WHAT THE EXERCISE ASKS = Copy the listing below word for word, from the line containing "You are a computer-use agent. Viewport: 988px" down to the line containing "pyautogui.click(x=405, y=324)", including both of those lines.

PROVIDED RECORDS =

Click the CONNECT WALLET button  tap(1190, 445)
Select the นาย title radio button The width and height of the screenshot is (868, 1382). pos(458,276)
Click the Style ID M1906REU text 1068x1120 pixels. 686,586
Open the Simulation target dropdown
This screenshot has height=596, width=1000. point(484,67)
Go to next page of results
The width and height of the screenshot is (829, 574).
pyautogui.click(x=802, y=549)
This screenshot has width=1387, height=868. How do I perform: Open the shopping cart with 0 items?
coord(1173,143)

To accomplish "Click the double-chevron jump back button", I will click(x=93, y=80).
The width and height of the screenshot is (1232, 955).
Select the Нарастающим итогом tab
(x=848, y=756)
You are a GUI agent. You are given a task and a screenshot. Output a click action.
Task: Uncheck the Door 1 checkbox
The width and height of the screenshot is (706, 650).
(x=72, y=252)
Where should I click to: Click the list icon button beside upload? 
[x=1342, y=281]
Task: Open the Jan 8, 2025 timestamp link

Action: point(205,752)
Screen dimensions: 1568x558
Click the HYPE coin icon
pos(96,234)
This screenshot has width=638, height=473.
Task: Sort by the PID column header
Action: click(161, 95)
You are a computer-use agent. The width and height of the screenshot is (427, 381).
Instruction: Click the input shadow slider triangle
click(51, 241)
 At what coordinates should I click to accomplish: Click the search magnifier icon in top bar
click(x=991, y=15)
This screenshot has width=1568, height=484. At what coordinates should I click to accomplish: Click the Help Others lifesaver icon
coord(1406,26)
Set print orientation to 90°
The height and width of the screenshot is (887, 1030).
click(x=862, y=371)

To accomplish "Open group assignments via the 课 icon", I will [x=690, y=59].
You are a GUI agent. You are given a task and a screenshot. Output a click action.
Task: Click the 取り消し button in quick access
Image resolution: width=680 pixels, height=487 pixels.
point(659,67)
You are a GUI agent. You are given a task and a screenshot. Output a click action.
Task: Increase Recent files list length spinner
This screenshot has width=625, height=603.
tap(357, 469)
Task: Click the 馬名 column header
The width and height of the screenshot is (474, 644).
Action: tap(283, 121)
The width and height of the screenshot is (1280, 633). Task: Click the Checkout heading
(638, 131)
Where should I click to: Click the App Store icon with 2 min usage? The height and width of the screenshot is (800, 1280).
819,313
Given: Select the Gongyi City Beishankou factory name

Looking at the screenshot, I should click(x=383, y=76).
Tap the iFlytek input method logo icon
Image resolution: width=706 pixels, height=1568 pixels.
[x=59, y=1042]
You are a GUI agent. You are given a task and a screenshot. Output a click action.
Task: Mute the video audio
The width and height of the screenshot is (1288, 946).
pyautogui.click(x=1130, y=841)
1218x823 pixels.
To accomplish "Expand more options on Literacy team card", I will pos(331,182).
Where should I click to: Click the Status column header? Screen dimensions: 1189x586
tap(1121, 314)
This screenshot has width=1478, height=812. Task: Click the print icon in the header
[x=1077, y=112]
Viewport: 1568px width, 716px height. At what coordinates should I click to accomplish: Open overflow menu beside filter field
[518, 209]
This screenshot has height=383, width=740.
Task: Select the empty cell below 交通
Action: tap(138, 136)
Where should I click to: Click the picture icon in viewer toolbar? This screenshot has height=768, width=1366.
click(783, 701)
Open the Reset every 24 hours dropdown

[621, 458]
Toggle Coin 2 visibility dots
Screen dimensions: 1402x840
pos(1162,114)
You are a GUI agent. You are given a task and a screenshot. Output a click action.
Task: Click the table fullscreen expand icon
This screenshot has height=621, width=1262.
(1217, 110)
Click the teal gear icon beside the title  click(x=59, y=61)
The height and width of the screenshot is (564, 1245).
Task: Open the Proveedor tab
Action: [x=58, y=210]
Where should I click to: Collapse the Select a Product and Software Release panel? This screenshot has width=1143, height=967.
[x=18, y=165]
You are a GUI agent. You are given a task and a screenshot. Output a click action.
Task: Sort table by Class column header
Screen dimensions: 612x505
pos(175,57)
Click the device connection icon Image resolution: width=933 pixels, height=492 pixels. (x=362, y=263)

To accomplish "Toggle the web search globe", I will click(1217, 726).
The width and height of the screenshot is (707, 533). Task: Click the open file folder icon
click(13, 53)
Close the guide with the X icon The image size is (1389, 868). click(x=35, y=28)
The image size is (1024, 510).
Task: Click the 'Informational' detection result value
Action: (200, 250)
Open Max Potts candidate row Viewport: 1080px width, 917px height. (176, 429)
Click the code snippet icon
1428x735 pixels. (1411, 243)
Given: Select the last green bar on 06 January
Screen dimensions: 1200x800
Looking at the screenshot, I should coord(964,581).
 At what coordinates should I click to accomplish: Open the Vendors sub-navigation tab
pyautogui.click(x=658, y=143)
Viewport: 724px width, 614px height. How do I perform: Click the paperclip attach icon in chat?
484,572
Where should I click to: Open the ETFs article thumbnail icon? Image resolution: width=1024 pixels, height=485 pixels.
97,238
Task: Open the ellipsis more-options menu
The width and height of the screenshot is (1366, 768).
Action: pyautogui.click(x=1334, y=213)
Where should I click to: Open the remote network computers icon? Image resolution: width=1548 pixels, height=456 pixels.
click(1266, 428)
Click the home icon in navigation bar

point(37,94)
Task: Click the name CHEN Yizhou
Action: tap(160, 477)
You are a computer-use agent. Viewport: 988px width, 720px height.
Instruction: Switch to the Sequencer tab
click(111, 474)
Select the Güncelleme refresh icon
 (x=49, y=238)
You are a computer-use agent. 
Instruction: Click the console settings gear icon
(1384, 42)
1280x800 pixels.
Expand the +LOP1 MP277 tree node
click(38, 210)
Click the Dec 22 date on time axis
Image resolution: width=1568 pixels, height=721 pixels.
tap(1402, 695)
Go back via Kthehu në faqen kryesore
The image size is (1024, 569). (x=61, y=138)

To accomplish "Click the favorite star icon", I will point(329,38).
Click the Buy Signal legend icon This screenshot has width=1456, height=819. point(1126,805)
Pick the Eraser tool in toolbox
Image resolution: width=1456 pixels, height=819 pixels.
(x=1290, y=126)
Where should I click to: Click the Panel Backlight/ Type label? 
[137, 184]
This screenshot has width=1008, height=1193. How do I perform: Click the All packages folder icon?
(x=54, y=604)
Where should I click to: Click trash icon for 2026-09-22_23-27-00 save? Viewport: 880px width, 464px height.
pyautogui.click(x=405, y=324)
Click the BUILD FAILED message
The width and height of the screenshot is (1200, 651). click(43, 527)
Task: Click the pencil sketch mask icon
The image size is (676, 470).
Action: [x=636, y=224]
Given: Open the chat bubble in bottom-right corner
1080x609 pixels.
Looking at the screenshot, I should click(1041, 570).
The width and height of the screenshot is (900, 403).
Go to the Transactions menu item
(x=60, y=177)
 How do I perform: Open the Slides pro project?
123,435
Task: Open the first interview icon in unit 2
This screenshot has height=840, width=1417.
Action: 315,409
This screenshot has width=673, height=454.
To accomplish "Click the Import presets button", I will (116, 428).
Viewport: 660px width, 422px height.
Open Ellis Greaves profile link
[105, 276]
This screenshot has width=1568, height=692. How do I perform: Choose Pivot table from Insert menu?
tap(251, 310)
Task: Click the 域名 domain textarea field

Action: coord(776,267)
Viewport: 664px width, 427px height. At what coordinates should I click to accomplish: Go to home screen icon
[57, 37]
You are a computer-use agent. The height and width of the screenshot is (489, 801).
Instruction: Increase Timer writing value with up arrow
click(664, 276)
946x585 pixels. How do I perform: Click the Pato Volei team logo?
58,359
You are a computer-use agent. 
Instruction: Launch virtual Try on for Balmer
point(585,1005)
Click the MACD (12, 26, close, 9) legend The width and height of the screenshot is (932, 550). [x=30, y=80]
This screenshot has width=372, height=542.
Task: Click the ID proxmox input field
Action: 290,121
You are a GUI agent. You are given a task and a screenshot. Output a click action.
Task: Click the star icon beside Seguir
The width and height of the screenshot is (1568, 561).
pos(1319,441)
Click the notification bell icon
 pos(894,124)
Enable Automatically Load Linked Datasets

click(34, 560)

SOLUTION =
You are a computer-use agent. Viewport: 988px width, 720px height.
Instruction: Switch to the Sequencer tab
click(111, 474)
Select the Güncelleme refresh icon
 (x=49, y=238)
You are a computer-use agent. 
Instruction: Click the console settings gear icon
(1384, 42)
1280x800 pixels.
Expand the +LOP1 MP277 tree node
click(38, 210)
Click the Dec 22 date on time axis
Image resolution: width=1568 pixels, height=721 pixels.
tap(1402, 695)
Go back via Kthehu në faqen kryesore
The image size is (1024, 569). (x=61, y=138)

To accomplish "Click the favorite star icon", I will point(329,38).
Click the Buy Signal legend icon This screenshot has width=1456, height=819. point(1126,805)
Pick the Eraser tool in toolbox
Image resolution: width=1456 pixels, height=819 pixels.
(x=1290, y=126)
Where should I click to: Click the Panel Backlight/ Type label? 
[137, 184]
This screenshot has width=1008, height=1193. How do I perform: Click the All packages folder icon?
(x=54, y=604)
Where should I click to: Click trash icon for 2026-09-22_23-27-00 save? Viewport: 880px width, 464px height.
pyautogui.click(x=405, y=324)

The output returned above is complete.